The United States suffered a dramatic and well-documented increase in drug-related deaths from 2000 to 2018, primarily driven by prescription and non-prescription opioids, and concentrated in white and working-class areas. A growing body of research focuses on the causes, both medical and social, of this opioid crisis, but little work as yet on its larger ramifications. Using novel public records of accidental opioid deaths linked to behavioral political outcomes, we present causal analyses showing that opioid overdoses have significant political ramifications. Those close to opioid victims vote at lower rates than those less affected by the crisis, even compared to demographically-similar friends and family of other unexpected deaths. Moreover, among those friends and family affected by opioids, Republicans are 25% more likely to defect from the party than the statewide average, while Democrats are no more likely to defect; Independents are moderately more likely to register as Democrats.
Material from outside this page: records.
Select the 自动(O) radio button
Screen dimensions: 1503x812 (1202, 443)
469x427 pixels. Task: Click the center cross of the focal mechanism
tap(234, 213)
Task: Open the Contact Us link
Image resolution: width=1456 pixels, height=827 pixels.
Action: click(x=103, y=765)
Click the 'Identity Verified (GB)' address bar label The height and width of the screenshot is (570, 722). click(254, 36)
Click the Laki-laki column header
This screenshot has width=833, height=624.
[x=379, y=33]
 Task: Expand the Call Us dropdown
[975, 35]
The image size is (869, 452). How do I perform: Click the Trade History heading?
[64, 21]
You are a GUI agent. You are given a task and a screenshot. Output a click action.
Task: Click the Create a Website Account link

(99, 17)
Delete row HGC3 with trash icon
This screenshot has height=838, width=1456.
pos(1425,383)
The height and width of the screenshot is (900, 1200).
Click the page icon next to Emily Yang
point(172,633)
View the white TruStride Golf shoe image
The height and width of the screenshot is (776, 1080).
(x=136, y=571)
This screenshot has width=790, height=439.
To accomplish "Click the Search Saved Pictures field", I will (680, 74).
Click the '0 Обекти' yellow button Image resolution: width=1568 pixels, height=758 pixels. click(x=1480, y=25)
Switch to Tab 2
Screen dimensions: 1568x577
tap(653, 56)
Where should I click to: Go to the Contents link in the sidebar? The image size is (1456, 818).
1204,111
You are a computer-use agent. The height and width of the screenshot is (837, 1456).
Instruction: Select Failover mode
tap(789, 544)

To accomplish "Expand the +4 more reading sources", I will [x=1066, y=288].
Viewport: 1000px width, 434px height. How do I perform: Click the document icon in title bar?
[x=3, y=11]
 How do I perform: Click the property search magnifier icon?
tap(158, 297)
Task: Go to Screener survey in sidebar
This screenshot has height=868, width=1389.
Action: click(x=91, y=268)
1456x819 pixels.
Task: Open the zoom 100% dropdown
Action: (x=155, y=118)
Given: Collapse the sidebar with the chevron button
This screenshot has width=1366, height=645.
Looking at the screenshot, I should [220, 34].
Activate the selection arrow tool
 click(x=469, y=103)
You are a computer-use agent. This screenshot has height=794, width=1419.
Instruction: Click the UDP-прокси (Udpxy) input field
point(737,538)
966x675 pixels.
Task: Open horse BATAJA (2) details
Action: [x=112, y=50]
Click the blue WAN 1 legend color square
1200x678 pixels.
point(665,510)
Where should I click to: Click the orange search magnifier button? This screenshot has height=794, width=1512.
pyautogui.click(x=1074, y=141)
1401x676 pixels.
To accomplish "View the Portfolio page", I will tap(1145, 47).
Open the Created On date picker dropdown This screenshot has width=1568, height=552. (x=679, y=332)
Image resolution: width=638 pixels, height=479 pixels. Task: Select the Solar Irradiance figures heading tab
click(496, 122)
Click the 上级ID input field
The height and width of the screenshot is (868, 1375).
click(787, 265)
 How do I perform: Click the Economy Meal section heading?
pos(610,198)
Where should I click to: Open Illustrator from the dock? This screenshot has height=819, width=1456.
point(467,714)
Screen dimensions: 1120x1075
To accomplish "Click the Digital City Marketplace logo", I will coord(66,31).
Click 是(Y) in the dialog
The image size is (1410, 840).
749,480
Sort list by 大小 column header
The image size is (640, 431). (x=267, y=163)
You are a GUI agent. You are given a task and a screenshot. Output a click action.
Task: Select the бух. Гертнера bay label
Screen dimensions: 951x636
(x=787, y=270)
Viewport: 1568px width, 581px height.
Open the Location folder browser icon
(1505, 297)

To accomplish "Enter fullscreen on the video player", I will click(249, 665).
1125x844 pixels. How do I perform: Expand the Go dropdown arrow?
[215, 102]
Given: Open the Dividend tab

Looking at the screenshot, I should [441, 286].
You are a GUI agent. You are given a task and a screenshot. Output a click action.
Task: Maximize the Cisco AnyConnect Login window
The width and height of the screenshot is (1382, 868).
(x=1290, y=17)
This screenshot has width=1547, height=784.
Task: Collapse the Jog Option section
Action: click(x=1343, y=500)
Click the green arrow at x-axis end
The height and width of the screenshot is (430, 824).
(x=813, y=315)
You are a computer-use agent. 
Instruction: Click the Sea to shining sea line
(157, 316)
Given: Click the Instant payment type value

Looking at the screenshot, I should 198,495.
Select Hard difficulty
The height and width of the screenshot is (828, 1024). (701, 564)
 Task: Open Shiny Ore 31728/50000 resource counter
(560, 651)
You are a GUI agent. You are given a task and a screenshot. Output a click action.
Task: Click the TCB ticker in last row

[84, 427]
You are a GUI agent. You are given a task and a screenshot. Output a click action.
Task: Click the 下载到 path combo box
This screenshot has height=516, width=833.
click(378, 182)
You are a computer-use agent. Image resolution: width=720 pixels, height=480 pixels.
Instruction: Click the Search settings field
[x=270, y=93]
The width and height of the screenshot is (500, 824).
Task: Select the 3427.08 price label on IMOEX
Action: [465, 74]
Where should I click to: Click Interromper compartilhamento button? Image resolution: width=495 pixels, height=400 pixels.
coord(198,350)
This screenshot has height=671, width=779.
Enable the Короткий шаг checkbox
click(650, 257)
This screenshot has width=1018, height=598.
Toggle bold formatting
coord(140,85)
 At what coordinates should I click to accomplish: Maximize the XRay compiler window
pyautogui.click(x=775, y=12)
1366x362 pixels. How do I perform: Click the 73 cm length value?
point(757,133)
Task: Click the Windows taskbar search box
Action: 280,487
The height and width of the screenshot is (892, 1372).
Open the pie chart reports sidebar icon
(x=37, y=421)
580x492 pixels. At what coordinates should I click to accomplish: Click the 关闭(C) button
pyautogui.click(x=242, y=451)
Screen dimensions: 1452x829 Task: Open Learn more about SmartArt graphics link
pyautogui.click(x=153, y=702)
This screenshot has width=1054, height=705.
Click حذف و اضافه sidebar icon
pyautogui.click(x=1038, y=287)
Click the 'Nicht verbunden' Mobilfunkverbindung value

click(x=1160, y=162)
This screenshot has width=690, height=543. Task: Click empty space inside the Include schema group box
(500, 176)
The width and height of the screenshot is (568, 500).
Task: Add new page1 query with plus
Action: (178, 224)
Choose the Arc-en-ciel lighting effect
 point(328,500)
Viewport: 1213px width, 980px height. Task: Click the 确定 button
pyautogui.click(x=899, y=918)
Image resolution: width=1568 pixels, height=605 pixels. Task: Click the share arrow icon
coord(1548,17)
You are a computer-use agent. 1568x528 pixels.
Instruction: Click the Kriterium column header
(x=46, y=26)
These results illustrate an important research design for inferring the effects of tragic events, and speak to the broad social and political consequences of what is becoming the largest public health crisis in modern United States history.

Paper Here

Measuring The Content of Presidential Policymaking: Applying Text Analysis to Executive Branch Directives.

Aaron Kaufman
Presidential Studies Quarterly

The executive branch produces huge quantities of text data: policy-driving documents such as executive orders, national security directives, and agency regulations; procedural documents such as notices of proposed rule-making, meeting transcripts, and presidential daily schedules; and public relations documents including press releases, veto statements, and social media posts. Political science is increasingly turning to methods of automated text analysis to rigorously interrogate such corpora. These tools have proved invaluable to scholars of the judiciary, the legislature, and of political behavior; they hold great promise for the study of the presidency and bureaucracy. These methods’ value lies in measuring complex, nuanced, yet theoretically critical quantities of interest like power, agenda setting, policy significance, ideology, and diplomatic resolve: by categorizing individual documents into a researcher-defined schema, automated text methods produce large-N data sets with fine temporal granularity. Recent work using text analysis to study unilateral actions illustrates these methods’ promise for upturning conventional wisdom, settling long-standing debates, and illuminating new puzzles in executive politics in the United States.